**Work instruction**
All the data should be repeated exactly. Any image in it is left out.

(Stored records)

= Beginning of Section =

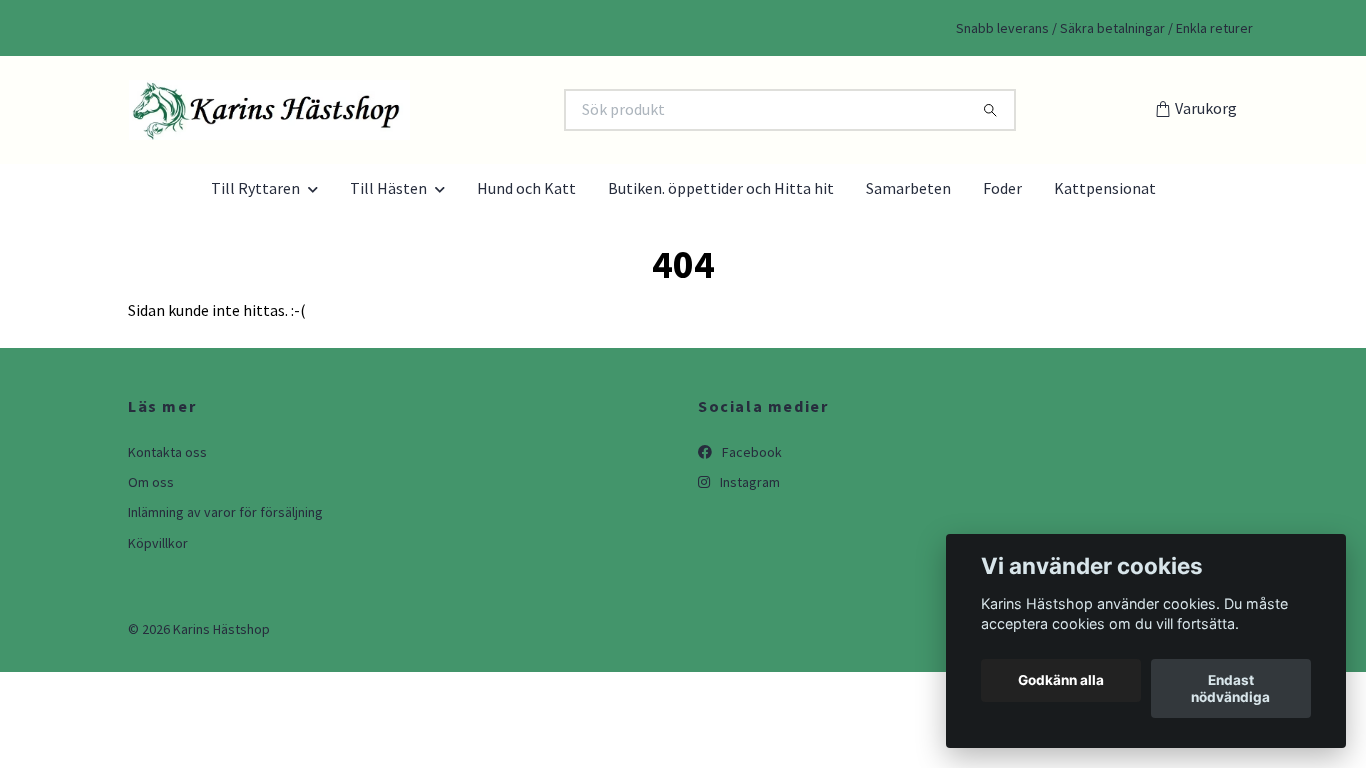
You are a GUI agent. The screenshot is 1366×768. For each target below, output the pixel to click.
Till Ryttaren (255, 188)
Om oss (151, 482)
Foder (1002, 188)
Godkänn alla (1061, 681)
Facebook (750, 452)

= End of Section =

**Result of this task**
You are a GUI agent. The screenshot is 1366×768. For each target below, output the pixel to click.
Till Ryttaren (255, 188)
Om oss (151, 482)
Foder (1002, 188)
Godkänn alla (1061, 681)
Facebook (750, 452)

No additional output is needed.